- Citizenship: United States
- Known for: Unmanned Vehicle and Atmospheric Investigation Lab (UNVAIL)
- Awards: Fellow of the Royal Aeronautical Society
- Scientific career
- Fields: Aerospace engineering, Atmospheric science
- Workplaces: Embry–Riddle Aeronautical University, United States Air Force

= Kevin Adkins =

American aerospace engineer

Kevin Adkins is an American aerospace engineer, atmospheric scientist, and professor at Embry-Riddle Aeronautical University in Daytona Beach, Florida. Following distinguished service and leadership in the industry on a variety of transformational fixed-wing and rotorcraft development projects, he was elected a Fellow of the Royal Aeronautical Society for his outstanding contributions in the profession of aeronautics. At Embry-Riddle, he is the Director of the Unmanned Vehicle and Atmospheric Investigation Lab (UNVAIL). Prior to his faculty appointment, Adkins served in the United States Air Force and worked in industry as both a lead aircraft design and flight test engineer.
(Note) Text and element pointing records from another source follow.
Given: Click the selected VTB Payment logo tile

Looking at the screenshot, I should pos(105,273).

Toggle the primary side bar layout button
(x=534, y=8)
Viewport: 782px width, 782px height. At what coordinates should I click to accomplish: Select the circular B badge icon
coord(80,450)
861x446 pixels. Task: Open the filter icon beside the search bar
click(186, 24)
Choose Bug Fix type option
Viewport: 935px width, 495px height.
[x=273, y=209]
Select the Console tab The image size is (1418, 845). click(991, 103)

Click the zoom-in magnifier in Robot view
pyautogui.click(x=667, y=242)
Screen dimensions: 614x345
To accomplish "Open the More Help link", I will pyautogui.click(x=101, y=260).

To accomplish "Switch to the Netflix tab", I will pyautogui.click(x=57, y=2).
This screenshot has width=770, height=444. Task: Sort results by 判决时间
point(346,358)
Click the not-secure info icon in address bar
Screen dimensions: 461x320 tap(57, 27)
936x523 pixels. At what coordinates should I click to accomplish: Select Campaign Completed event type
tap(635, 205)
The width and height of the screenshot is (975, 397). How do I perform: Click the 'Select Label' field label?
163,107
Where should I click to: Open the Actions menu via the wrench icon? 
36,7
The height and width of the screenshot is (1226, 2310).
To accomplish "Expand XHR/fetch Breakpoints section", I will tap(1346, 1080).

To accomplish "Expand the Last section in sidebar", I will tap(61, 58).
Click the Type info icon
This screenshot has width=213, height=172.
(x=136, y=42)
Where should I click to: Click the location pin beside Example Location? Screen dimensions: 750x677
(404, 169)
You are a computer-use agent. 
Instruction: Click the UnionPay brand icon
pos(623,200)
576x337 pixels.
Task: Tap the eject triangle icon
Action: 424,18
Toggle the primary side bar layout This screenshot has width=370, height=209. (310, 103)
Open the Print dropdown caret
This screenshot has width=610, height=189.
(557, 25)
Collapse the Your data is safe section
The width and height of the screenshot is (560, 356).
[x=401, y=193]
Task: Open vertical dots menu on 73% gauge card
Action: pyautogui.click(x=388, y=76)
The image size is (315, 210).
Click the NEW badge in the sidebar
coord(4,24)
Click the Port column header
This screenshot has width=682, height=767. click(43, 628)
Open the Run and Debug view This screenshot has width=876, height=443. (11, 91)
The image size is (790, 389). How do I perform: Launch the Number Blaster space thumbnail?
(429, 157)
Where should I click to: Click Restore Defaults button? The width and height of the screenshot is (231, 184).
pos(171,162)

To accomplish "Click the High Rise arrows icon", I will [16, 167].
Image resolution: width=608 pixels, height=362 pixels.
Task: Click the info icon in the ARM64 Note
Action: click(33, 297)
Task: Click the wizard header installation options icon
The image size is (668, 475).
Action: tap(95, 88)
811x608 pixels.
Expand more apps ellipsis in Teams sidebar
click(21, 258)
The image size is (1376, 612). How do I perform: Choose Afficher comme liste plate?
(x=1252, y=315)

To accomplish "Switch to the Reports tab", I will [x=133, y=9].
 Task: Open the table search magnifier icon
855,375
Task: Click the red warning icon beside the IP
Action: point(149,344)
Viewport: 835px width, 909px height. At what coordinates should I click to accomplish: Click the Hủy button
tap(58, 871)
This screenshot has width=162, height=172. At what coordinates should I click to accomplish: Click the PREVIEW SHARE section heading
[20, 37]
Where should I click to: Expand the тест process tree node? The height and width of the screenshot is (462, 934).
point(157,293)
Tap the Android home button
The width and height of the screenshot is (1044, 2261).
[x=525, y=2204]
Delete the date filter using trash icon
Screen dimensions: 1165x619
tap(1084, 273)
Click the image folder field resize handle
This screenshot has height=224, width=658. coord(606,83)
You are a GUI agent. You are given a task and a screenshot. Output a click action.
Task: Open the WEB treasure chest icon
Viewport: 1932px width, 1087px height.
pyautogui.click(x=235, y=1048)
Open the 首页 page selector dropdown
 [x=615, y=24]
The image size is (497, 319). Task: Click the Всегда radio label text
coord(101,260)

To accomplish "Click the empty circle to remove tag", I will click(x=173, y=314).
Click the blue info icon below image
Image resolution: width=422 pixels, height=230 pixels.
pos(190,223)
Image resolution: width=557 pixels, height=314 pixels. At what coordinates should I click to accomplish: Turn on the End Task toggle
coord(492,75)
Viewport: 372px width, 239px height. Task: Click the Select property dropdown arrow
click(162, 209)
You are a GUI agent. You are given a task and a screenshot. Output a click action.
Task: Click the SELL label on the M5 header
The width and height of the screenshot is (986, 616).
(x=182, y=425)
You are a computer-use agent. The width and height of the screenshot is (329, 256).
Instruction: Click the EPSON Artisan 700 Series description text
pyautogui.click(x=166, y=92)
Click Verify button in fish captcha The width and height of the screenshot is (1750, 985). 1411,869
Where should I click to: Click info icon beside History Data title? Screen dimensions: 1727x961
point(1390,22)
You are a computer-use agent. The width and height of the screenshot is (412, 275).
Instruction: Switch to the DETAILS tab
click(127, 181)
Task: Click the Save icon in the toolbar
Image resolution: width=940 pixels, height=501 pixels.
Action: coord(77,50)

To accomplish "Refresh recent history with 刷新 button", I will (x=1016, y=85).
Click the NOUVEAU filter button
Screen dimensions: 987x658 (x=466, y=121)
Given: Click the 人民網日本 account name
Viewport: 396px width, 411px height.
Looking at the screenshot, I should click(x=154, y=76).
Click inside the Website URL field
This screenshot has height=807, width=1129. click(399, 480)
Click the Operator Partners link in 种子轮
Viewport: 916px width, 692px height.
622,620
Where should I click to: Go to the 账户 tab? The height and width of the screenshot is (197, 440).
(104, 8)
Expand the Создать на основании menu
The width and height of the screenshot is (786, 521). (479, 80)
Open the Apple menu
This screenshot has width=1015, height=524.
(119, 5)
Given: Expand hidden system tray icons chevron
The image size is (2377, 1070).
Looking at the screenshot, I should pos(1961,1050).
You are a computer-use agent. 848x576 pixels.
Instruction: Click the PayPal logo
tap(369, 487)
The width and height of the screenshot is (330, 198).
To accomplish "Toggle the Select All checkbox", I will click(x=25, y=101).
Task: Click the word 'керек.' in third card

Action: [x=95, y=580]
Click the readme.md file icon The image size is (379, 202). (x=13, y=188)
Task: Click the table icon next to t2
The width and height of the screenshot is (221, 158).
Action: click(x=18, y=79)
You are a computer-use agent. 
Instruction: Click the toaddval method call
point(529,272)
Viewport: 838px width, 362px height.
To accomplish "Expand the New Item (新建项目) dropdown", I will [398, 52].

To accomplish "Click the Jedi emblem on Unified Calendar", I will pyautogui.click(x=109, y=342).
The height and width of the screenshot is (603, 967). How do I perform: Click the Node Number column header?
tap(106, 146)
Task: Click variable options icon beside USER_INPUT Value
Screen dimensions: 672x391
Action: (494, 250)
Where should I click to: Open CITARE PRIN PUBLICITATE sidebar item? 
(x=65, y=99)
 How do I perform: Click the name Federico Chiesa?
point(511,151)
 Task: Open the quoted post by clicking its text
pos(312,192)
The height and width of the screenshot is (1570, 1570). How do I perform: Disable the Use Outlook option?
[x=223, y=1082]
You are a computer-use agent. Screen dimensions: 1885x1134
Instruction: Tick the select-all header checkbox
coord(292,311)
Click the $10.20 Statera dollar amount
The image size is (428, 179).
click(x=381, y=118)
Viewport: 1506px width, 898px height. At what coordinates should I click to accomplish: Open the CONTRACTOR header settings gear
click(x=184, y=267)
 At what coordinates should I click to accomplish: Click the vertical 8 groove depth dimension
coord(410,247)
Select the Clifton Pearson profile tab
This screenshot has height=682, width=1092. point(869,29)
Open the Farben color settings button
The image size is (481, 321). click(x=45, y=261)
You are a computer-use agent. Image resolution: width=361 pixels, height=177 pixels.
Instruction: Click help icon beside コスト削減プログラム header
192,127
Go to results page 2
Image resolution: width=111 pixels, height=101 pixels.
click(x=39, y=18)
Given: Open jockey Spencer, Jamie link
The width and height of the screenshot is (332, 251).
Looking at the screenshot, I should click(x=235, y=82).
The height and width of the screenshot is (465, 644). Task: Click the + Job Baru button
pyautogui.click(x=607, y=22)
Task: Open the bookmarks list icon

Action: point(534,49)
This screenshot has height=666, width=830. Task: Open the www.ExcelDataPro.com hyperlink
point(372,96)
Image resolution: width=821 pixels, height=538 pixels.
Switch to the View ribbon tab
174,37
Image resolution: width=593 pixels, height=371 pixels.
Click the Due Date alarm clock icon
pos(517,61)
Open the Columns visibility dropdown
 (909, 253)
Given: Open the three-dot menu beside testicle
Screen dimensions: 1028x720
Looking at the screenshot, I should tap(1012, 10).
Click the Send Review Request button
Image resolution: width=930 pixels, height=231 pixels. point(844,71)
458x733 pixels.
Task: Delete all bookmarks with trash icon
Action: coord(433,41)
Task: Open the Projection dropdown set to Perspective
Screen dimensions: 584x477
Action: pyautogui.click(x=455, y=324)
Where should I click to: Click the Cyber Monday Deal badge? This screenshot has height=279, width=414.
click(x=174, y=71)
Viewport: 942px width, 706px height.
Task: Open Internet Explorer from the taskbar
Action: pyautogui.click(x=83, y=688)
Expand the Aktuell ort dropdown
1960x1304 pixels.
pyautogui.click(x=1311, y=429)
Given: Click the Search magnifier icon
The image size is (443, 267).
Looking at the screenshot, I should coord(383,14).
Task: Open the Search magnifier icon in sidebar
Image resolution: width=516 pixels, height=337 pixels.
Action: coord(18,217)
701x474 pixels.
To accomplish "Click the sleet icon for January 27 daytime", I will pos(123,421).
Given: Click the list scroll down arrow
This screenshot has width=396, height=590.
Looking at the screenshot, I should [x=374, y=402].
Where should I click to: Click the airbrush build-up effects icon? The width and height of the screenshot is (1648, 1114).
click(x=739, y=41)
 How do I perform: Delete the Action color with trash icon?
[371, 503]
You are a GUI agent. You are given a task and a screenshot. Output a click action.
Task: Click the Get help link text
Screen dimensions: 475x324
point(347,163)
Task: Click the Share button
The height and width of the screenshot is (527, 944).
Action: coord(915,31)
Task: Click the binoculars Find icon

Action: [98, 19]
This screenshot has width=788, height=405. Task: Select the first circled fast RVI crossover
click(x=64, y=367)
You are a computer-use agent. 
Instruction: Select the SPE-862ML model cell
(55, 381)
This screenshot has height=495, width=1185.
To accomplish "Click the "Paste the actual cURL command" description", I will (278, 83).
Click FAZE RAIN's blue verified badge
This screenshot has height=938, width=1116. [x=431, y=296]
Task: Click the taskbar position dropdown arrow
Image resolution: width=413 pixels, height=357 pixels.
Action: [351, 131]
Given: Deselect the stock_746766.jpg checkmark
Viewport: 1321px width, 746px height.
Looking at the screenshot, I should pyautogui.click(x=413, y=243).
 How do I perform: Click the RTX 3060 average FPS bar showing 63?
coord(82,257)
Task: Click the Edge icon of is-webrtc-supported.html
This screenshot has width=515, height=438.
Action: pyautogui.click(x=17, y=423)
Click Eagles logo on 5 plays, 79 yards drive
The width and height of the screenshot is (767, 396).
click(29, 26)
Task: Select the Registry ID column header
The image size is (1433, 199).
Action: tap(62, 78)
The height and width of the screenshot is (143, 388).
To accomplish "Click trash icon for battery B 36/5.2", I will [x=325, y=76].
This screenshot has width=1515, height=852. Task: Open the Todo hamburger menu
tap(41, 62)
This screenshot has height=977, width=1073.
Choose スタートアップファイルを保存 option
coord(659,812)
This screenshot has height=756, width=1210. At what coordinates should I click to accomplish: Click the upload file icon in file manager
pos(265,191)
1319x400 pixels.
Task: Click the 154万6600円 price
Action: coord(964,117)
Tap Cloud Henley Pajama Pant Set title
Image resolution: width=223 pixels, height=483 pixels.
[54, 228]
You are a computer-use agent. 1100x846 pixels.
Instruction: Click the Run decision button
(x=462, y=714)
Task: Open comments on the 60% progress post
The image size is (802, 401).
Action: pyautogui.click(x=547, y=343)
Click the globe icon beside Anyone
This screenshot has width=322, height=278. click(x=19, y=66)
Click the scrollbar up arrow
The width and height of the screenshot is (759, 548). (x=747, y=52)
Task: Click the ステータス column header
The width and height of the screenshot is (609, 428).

== Early life and education ==
Kevin A. Adkins was born in Ann Arbor, Michigan. His fascination with flight and love of the outdoors resulted in him building various air, land and sea vehicles during his teenage years and completing a pilot certificate at the age of 17. These experiences propelled him to undertake studies in aerospace engineering and atmospheric science. He received his BS and MEng in aerospace engineering from the University of Michigan and his PhD aerospace engineering Mississippi State University.

==Research==
Adkins research focuses on boundary layer meteorology, design and applications of uncrewed aircraft systems, and advanced air mobility.